Dodgy employers who try to bypass Australian laws and workers’ rights by importing a powerless workforce should face harsh penalties.

Temporary visas such as 457 and 456 are for skills shortages not as a scheme to bypass the rights and conditions of these vulnerable workers.

A case to be heard today in the Federal court alleges Hong Kong-based company Pocomwell Limited hired four Filipino men to work on WA oil rigs where they were paid $US900 a month while working 12 hours a day, seven days a week.

ACTU Secretary Dave Oliver said “The fact the companies involved have fought to keep the matter out of court by claiming neither they nor their Filipino employees are subject to Australian laws should send fear into the hearts of all Australians.”

“What they are essentially arguing is that they have the right to treat these foreign workers anyway they please. They can under pay and over work them because they have no rights under Australian law. ”

“If employers are allowed to get away with this then Australian workers will be overlooked by companies who want to dodge their responsibilities around treating the workers fairly. They will import workers on temporary visas and those workers will be too frightened to speak up against their employer.”

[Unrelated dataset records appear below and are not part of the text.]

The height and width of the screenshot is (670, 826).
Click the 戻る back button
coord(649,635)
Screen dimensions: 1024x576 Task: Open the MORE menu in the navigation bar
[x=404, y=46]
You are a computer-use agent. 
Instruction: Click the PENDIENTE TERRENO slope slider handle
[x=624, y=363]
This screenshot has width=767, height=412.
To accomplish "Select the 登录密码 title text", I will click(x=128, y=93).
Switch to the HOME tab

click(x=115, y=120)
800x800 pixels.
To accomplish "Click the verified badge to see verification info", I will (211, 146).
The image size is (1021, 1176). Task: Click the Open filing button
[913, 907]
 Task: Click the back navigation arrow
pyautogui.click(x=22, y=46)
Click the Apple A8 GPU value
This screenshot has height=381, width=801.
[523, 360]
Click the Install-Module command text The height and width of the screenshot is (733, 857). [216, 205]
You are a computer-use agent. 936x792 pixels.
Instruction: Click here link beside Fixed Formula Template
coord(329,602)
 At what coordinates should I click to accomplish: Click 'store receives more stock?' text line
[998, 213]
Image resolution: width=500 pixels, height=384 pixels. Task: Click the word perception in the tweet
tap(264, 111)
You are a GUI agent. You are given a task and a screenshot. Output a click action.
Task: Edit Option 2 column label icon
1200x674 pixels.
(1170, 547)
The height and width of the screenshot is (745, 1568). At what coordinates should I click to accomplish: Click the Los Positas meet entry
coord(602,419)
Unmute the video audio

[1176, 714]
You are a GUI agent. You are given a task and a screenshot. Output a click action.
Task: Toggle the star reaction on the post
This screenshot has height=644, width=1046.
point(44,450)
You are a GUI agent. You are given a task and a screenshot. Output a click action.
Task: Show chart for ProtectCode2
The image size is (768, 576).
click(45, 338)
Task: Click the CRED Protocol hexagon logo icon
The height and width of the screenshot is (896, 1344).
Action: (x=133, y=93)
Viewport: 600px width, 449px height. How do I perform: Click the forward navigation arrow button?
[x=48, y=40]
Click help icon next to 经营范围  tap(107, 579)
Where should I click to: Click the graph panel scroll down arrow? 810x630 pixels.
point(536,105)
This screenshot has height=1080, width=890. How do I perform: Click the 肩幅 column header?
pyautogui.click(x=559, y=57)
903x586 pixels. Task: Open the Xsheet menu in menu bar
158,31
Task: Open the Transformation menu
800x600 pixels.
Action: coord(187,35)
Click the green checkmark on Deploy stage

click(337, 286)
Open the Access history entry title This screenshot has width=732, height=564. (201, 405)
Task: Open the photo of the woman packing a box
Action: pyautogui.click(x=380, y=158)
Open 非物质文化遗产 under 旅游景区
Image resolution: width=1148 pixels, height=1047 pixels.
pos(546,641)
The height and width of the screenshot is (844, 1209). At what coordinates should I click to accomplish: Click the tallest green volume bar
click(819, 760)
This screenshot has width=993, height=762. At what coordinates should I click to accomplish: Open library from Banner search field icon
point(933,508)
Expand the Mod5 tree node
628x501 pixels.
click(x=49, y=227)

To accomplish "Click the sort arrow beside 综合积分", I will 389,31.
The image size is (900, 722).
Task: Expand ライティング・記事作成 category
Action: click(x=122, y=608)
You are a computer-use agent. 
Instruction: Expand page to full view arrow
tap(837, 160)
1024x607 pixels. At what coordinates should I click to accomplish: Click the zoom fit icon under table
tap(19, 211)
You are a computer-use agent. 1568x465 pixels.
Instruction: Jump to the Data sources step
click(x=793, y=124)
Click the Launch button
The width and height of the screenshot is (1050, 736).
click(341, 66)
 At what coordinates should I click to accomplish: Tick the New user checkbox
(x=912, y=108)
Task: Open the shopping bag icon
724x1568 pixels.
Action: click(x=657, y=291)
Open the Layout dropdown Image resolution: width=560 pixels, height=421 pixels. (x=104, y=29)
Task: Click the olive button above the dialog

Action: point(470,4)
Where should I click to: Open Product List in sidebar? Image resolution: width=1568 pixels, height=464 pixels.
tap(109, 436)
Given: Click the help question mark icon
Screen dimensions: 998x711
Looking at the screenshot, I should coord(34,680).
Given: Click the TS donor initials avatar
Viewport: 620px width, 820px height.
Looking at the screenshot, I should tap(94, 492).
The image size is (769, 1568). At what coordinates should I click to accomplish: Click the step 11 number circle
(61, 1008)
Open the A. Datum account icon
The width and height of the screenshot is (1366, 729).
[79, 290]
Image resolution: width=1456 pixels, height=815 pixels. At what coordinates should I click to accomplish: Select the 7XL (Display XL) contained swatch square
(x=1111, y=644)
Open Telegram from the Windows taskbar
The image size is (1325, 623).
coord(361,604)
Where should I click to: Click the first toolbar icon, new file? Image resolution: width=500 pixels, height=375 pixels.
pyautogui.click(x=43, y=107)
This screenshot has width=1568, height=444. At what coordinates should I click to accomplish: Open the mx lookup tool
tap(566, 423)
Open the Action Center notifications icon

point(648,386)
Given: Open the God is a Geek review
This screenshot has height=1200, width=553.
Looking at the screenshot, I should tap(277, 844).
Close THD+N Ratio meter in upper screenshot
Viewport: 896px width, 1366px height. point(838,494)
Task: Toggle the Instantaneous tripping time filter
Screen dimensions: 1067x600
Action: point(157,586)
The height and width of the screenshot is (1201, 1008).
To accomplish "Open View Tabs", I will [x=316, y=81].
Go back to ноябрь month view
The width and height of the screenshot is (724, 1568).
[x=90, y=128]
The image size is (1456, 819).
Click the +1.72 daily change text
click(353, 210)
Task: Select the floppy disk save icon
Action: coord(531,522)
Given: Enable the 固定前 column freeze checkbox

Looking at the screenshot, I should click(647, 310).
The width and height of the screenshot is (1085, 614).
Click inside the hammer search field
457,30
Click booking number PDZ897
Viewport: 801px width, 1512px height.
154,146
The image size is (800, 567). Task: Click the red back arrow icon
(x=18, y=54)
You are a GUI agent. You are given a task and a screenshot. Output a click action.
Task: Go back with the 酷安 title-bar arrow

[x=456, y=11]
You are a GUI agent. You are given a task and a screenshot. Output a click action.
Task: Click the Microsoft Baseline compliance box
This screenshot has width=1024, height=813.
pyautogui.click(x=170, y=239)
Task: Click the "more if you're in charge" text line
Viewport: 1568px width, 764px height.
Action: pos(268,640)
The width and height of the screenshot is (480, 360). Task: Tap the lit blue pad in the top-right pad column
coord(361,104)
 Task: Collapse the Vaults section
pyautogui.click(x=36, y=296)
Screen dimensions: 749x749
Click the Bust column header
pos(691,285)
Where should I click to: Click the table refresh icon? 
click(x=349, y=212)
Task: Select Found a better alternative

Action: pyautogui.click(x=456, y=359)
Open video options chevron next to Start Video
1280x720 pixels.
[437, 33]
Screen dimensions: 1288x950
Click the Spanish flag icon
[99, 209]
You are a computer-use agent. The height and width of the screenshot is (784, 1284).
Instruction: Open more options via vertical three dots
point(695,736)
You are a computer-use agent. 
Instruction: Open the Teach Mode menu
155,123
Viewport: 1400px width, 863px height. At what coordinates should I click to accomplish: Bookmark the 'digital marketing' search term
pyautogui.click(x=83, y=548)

“The allegation is that these men were paid under $3 an hour and worked seven days a week. Unfortunately unions hear these horror stories on a regular basis and that is why we argue that employers cannot hold all the power over workers and that all workers in Australia must have access to unions at work and be protected under law.”

“While it is important that there are government agencies that prosecute incidences of exploitation, this case demonstrates why it is fundamentally important that workers have the right to speak to their union in their workplace.”

Mr Oliver said he was also deeply concerned about allegations that the oil rig’s manager, Maersk Drilling, was paying Perth recruiter SurveySpec $400 a day for each painter, but the workers received less than 10 per cent of that.

“We need to know who is making the big bucks? You can be pretty safe in assuming this is not greatly beneficial or fair for temporary workers or local Australian workers trying to gain employment in these industries.”